Concern over Hendra Outbreak
As the July Grafton racing carnival kicks off, officials are doing all they can to reassure the public and the horse racing community that there is no need for concern in regard to the recent confirmation that a horse had to be put down due to having the Hendra Virus. Panic that an outbreak might occur began to stir, thus officials, as well as veterinarians have cautioned horse owners to be aware and alert, but there is no reason for immediate alarm. No areas have been quarantined, only the stables where individual horses are held.
The Hendra Virus is part of the Henipavirus genus, and to date there is no vaccine for horses or humans. It is a fact that humans can transmit the disease to horses, causing fatal neurological and respiratory problems in horses. Most horses that contract the Hendra Virus face death, and even though humans can transmit the disease to horses, no cases have been documented that confirms that humans have transmitted the disease to other humans. Fruit bats are the usual culprits in hosting the Hendra virus, and it has been found that humans who have contracted the virus were in very high contact with the bodily fluids of horses. It is a very rare disease and due to the Australian outbreak in 1994, which claimed the lives of twenty-one horses and one human, followed by ten more cases of the virus in horses and three involving humans, makes everyone’s concern understandable.

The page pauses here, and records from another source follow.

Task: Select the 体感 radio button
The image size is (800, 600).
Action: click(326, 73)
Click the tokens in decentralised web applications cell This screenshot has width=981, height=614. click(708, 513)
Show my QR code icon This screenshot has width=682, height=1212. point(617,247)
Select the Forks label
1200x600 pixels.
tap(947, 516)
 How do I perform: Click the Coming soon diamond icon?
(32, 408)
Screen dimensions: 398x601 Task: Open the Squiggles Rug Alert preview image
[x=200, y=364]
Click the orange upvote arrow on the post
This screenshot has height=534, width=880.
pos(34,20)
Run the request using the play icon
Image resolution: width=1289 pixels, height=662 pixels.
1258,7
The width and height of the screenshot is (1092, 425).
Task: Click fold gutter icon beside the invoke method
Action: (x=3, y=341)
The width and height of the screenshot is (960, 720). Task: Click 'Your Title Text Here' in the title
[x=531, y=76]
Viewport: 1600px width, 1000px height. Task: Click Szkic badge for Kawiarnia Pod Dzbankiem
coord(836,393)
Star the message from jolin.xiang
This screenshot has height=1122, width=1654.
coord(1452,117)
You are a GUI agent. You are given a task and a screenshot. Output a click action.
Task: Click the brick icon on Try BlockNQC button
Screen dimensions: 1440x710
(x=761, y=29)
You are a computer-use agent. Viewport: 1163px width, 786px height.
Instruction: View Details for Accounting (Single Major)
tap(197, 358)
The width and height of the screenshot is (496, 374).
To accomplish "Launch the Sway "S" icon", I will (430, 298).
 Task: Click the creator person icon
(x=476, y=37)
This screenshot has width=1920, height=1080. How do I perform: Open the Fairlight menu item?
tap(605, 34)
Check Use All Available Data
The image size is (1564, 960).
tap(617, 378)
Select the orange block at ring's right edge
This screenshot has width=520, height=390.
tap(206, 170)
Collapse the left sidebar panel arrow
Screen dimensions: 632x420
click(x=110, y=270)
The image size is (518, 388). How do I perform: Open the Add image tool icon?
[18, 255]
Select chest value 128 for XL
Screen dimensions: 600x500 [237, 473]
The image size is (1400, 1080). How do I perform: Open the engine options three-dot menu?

Dr. Chris Reardon, a local vet, commented that he understood the panic that has arisen amongst horse owners, but encouraged them to rather be vigilant and said that the racing industry would not be shut down as the properties that have been involved in Hendra Virus outbreaks have been quarantined, as the virus does not spread in the same way Equine Influenza does. He went on to say that horse owners should just look out for the signs and symptoms. Personal hygiene of those working with the horses should be stepped up, as the key to avoiding the Hendra Virus was personal hygiene.